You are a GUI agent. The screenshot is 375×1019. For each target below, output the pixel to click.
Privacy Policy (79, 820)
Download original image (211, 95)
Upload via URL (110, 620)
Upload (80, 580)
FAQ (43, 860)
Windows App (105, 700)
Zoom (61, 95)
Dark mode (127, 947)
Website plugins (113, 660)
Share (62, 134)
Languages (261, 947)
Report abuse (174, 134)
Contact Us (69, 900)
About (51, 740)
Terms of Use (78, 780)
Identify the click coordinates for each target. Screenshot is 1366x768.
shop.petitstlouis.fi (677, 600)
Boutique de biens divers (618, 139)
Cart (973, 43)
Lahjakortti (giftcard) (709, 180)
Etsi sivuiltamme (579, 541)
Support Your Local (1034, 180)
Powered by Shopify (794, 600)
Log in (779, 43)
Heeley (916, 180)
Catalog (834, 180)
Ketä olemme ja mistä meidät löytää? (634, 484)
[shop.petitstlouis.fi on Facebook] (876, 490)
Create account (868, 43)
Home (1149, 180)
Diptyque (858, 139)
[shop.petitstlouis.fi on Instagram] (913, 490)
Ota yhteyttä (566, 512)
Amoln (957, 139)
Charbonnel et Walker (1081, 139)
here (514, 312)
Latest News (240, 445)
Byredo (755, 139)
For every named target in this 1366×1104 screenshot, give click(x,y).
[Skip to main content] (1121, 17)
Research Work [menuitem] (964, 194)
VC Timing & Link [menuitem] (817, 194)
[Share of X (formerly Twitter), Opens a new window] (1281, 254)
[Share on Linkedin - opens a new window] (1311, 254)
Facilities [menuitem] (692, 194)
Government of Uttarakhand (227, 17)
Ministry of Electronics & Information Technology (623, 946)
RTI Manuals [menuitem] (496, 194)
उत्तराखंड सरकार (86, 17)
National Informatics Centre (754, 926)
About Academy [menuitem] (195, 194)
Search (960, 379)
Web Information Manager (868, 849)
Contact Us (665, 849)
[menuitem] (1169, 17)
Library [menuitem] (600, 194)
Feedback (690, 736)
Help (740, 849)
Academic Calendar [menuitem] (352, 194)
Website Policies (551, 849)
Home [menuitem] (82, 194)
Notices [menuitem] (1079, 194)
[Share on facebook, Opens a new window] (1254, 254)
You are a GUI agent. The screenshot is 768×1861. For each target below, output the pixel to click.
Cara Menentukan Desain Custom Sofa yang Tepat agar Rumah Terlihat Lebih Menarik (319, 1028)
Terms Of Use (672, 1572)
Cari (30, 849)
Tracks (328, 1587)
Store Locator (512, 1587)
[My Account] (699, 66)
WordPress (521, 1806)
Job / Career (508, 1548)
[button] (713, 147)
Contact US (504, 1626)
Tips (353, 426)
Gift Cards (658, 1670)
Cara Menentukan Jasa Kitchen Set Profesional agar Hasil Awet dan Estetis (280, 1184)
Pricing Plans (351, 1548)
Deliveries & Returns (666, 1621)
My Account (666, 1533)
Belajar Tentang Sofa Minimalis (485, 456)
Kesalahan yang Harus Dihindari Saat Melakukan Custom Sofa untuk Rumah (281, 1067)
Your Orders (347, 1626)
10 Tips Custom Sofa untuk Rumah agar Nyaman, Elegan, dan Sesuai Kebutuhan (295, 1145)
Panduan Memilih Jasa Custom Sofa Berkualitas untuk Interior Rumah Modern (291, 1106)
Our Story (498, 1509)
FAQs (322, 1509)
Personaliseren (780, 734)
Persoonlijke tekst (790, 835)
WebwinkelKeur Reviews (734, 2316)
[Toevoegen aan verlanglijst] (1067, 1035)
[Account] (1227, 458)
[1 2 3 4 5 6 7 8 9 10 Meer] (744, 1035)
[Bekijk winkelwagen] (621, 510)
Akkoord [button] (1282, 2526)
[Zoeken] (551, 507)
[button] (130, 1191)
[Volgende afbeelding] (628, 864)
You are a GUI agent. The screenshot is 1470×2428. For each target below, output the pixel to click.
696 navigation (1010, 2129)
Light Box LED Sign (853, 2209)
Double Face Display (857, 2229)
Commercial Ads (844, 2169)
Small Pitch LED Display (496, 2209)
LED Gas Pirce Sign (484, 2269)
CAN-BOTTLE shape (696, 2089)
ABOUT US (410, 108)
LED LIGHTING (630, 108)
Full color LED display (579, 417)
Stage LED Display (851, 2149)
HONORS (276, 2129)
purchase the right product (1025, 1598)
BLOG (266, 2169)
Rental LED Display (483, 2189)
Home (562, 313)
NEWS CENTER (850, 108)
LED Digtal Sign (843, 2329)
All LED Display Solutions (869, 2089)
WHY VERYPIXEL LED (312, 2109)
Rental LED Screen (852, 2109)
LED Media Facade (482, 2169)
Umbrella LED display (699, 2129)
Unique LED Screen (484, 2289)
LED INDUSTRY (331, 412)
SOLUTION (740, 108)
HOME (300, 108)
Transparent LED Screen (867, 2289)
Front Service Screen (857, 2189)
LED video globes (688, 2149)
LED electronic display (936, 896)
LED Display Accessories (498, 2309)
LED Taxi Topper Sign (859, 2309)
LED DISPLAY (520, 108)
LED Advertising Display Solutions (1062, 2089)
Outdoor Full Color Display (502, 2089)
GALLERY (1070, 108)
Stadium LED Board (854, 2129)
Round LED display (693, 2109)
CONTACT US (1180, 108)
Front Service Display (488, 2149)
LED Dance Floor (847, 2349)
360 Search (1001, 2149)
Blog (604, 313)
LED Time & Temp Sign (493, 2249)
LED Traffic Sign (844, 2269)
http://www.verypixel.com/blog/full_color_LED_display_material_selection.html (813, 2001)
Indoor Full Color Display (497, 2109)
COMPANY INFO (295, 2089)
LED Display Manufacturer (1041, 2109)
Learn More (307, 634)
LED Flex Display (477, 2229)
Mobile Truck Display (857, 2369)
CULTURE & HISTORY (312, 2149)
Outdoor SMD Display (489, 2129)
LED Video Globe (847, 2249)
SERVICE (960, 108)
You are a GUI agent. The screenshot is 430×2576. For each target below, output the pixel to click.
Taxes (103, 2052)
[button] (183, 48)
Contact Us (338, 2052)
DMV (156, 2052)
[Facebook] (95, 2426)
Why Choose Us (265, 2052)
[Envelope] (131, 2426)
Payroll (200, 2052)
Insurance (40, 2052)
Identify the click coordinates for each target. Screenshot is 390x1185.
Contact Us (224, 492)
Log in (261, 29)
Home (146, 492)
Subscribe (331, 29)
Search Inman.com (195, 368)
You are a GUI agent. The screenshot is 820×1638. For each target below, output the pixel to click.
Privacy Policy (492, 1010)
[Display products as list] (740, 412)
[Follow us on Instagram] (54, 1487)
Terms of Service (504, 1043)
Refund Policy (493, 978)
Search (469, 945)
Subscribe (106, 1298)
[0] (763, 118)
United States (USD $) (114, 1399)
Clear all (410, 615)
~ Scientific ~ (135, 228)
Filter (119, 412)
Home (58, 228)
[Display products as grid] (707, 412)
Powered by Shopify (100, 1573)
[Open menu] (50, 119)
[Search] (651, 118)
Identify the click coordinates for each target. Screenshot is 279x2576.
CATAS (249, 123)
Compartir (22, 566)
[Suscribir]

────────────────────────────────────────

[Task to complete] Provide every line from the material that contains the word "Instagram".

[Response to this task]
[shop.petitstlouis.fi on Instagram] (913, 490)
[Follow us on Instagram] (54, 1487)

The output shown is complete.